Text excerpt
What do you do after obtaining sorted bam files?
1
0
Entering edit mode
3.3 years ago
DNAngel ▴ 240

I am stuck at the stage where after aligning my single-end illumina reads using bwa mem to a reference file which consists of a single chromosome (I am aligning each time to a single chromosome due to time limits on my server), I cannot find complete tutorials that explain how to extract contigs/scaffolds from bam files in order to annotate. I've read similar posts here but they all seem to implement a de novo strategy (like velvetg which produces a nice file of contigs) or use annotation programs meant for mammalian genomes or bacteria - the species I work with are fish.

My code thus far (after running FastQC and trimmomatic to clean my fastq reads):

bwa index ref_chr1.fa
bwa mem -B 2 -M -t 40 ref_chr1.fa sp1_trimmed.fastq > sp1_trimmed.sam
samtools view -Sb -@ 40 sp1_trimmed.sam > sp1_trimmed.bam
samtools sort -@ 40 sp1_trimmed.bam > sp1_trimmed_sorted.bam
samtools index sp1_trimmed_sorted.bam
samtools mpileup -s -a -f ref_chr1.fa sp1_trimmed_sorted.bam -o sp1_trimmed_sorted.mpileup


HERE is where I am stuck. Do I even need the mpileup step? Can I just use my sorted and indexed bam files to somehow create scaffolds (no idea how to do that).

I have my species reference file in .gff format as well, as I just want to obtain all the CDS from my species so I can run various tests on each gene which I need separate so I can create MSAs for each (after extracting the gene for about 30 species).

Please any help is much appreciated!

bwa bam • 1.5k views
0
Entering edit mode

how to extract contigs/scaffolds from bam files in order to annotate

what does it mean ? what do you want to annotate ?

0
Entering edit mode

I guess this is the part I am just not sure what to do - I have my sorted, indexed bam files and from an old tutorial where I used velvet for de novo, we had to end up with contig files that can be annotated. I don't know how to get to that step using my bam files after using bwa mem to assemble my reads. From what I've read the bam files just have assembled reads (contigs?) which I should assemble into scaffolds so I can then annotate and extract all protein-coding genes (I have a reference file with CDS sequences as well as the reference genome in .gff format).

I tried producing mpileup files to obtain consensus sequences but that failed - there were a huge amount of gaps in the data and I think it is because my data is exome sequencing and I was mapping to genomic so a lot of the intergenic regions are empty.

1
Entering edit mode
3.3 years ago

I am aligning each time to a single chromosome due to time limits on my server

Don't do this. If you must split your job into chunks, split the fastq, not the reference.

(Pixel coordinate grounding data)
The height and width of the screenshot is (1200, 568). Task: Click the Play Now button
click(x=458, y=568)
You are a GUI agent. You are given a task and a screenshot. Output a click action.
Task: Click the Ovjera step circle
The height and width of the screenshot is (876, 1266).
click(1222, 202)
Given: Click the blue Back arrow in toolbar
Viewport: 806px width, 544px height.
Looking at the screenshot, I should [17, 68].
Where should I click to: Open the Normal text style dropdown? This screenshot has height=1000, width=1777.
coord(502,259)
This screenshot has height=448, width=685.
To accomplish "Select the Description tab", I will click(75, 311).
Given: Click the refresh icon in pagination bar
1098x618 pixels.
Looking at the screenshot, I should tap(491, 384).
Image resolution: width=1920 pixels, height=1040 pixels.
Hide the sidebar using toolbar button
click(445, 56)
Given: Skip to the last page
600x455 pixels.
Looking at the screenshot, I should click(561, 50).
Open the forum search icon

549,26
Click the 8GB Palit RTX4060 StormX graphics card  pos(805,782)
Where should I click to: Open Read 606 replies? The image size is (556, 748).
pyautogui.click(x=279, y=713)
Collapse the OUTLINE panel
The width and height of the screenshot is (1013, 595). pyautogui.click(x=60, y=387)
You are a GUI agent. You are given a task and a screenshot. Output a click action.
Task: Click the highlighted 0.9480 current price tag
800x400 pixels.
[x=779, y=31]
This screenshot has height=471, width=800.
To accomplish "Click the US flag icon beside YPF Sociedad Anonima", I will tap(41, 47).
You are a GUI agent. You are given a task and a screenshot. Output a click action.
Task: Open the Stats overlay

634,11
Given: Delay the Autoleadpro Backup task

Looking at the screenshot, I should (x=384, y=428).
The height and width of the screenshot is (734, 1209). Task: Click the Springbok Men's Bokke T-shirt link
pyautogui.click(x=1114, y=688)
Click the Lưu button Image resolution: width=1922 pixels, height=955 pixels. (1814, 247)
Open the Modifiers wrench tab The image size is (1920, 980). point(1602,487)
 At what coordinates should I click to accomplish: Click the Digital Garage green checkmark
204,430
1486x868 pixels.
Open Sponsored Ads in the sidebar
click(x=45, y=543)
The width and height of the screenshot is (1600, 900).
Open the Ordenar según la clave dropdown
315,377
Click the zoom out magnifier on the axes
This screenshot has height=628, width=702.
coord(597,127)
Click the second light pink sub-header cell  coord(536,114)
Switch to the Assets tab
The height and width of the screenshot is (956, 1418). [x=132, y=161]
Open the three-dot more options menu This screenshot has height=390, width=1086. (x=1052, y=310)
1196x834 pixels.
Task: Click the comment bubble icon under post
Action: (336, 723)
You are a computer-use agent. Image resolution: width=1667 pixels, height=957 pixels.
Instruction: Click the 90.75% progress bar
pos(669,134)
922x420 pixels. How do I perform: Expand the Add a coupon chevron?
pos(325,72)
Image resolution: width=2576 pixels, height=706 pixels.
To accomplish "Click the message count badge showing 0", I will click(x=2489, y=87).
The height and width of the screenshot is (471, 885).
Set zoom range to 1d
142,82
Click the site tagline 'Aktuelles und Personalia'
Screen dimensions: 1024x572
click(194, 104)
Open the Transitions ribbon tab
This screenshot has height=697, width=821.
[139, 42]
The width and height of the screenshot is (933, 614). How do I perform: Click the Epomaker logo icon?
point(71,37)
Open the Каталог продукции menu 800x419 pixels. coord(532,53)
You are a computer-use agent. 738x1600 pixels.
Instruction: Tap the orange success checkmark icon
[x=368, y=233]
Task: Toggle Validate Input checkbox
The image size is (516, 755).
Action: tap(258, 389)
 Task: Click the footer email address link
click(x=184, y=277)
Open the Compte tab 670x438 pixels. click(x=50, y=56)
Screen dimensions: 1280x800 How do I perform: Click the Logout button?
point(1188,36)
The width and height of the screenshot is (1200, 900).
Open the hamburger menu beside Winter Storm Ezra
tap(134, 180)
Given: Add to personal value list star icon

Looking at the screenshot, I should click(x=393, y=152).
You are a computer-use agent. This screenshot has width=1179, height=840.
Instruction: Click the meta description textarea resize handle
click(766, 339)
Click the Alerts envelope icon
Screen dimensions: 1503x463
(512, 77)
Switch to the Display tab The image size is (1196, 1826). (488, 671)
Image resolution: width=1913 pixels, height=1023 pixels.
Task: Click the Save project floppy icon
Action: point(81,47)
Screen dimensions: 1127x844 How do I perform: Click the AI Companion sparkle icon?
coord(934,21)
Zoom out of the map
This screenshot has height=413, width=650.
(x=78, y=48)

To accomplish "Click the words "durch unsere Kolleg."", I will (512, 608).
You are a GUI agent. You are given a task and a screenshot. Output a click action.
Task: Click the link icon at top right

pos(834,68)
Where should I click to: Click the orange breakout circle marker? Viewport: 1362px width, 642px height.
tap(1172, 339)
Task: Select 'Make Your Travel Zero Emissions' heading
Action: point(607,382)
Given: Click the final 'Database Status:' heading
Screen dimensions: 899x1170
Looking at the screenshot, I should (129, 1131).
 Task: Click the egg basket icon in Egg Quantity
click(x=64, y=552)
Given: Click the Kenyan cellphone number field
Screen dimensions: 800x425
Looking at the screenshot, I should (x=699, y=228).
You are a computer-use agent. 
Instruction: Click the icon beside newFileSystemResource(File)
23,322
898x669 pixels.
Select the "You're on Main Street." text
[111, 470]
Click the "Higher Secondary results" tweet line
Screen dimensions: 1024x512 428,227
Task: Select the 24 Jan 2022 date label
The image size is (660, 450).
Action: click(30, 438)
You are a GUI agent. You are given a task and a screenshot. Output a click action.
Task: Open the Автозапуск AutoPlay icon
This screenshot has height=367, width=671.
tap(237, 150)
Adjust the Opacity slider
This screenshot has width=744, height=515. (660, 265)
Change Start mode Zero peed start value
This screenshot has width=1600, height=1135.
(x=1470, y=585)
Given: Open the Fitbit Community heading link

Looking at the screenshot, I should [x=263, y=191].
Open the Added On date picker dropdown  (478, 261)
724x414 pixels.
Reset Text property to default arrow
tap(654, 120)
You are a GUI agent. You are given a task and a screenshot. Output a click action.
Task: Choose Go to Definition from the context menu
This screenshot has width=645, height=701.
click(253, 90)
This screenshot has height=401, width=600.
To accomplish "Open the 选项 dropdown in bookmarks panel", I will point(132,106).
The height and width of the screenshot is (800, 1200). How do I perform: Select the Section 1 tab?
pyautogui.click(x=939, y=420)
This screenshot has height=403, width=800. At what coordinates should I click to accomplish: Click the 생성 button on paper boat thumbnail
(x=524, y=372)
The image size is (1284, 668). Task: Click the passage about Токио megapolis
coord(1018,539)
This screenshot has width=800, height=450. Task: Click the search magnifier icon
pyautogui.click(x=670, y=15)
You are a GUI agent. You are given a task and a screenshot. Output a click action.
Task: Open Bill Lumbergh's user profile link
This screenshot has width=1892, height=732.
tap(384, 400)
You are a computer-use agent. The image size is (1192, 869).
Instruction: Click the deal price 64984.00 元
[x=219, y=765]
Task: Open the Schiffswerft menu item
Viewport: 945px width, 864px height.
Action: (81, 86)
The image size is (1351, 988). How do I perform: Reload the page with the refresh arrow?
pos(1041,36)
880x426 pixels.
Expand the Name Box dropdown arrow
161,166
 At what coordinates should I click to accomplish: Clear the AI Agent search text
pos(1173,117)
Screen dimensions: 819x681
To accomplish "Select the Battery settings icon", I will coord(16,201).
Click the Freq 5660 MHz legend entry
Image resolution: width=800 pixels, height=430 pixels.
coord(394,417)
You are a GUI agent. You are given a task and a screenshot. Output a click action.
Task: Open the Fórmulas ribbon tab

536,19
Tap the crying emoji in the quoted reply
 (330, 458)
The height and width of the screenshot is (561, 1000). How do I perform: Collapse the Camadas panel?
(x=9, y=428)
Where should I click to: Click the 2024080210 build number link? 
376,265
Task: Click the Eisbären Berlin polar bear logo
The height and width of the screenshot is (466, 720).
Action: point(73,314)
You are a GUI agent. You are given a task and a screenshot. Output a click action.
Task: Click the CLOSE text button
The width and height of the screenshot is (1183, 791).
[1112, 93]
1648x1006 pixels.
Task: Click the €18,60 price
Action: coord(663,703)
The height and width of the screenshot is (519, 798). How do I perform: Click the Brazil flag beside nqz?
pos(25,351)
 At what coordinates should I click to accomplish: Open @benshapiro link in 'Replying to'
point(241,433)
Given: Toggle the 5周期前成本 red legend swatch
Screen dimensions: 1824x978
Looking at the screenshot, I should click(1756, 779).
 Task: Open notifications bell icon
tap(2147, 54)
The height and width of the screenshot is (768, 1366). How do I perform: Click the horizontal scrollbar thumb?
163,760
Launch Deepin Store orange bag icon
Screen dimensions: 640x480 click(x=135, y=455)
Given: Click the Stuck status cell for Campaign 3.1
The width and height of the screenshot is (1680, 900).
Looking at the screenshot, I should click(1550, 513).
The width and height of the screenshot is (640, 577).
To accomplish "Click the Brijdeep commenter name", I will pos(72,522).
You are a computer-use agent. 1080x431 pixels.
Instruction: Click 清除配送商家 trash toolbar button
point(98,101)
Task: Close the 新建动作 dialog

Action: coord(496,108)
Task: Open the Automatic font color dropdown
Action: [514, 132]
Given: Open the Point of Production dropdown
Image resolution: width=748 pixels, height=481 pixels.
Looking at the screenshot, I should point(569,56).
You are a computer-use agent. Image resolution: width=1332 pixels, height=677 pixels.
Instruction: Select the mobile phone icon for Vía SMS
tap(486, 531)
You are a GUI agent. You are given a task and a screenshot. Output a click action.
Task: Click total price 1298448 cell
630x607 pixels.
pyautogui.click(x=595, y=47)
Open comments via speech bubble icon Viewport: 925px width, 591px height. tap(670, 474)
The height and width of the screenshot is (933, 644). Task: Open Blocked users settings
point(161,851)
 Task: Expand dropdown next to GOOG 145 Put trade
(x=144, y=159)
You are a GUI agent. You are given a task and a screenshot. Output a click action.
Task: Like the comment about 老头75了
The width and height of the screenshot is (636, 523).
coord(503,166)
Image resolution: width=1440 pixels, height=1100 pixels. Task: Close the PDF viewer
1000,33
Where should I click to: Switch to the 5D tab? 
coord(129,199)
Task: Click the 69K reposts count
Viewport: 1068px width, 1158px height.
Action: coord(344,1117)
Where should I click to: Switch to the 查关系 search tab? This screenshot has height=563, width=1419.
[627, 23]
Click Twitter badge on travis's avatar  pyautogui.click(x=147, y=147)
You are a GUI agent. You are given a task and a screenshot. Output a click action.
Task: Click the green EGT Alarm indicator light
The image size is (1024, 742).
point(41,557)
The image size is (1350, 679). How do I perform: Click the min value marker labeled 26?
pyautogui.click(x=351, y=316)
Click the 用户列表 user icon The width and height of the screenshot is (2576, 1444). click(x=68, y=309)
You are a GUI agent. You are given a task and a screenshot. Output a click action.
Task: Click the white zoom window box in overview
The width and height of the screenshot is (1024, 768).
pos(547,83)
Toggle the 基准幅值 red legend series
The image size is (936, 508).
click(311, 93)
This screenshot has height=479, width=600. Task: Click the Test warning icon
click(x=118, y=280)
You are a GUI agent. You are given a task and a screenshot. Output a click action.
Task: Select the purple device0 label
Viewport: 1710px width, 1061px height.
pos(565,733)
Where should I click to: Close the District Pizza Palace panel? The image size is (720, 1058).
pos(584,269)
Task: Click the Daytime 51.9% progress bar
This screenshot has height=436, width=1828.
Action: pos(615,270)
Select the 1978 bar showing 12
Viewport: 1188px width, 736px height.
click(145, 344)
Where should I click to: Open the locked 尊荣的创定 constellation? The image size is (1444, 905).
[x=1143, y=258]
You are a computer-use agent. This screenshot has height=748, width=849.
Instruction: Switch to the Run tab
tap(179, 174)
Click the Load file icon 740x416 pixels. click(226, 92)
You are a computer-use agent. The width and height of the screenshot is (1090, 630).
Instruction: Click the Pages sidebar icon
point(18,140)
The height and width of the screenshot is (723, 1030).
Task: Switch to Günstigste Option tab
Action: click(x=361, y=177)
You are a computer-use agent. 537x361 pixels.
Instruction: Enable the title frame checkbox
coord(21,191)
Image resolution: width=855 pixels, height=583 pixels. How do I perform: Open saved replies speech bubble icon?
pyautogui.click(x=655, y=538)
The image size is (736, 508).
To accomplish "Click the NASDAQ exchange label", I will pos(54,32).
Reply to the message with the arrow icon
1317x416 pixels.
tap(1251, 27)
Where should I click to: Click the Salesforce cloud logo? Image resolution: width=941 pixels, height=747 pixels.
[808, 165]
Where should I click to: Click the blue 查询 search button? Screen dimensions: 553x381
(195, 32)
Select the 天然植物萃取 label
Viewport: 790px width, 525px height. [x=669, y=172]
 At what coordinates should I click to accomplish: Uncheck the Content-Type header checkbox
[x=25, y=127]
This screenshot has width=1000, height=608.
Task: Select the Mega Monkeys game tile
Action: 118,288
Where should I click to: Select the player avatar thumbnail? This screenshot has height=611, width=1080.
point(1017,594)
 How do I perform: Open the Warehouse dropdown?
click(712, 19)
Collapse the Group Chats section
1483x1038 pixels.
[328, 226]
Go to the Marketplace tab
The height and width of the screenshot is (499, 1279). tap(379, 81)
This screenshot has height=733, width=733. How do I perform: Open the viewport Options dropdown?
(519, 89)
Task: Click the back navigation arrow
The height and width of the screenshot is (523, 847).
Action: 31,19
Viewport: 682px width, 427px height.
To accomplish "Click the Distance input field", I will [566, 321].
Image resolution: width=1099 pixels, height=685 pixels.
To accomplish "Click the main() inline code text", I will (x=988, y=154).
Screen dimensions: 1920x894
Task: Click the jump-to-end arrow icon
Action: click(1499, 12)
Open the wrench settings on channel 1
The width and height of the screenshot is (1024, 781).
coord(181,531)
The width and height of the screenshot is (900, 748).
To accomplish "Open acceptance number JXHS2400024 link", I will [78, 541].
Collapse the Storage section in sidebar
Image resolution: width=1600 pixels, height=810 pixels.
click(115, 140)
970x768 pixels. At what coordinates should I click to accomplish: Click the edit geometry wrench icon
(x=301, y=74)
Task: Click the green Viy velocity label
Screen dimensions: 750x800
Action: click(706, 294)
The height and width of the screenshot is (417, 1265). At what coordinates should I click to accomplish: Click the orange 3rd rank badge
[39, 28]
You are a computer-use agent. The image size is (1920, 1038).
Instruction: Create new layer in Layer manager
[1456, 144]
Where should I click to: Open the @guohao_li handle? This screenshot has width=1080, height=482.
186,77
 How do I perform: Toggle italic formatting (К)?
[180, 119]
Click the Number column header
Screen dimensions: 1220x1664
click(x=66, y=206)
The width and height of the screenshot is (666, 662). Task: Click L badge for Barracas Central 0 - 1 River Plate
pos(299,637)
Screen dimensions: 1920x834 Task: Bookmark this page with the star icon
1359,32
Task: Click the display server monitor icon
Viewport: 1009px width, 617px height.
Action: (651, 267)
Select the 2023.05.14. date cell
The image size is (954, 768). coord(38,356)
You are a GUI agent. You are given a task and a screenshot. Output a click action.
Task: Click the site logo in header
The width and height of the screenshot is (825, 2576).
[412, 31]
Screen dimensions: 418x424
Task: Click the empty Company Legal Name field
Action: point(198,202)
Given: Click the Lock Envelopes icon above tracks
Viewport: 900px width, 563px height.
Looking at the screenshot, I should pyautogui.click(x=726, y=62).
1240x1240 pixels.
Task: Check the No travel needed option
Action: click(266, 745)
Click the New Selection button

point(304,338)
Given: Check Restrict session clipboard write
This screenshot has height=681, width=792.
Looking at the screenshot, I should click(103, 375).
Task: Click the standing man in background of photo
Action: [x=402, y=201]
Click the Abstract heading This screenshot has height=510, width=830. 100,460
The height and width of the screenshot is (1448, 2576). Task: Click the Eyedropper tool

Apply what you read
a: Using the forum thread about sorted BAM files, decide whether each statement agrees with it: (i) the poster aligned paired-end reads; (ii) the species the poster works with are fish; (iii) the reply recommends splitting the reference rather than the fastq. Answer yes or no for each, quoting the words from the thread that settle it.
b: List every program-and-subcommand pair that the poster runs in the code shown in the forum thread about sorted BAM files.
The records have no connection to the forum thread about sorted BAM files.

Answers for each item
a:
(i) No: "aligning my single-end illumina reads using bwa mem"
(ii) Yes: "the species I work with are fish."
(iii) No: "split the fastq, not the reference."

b: bwa index, bwa mem, samtools view, samtools sort, samtools index, samtools mpileup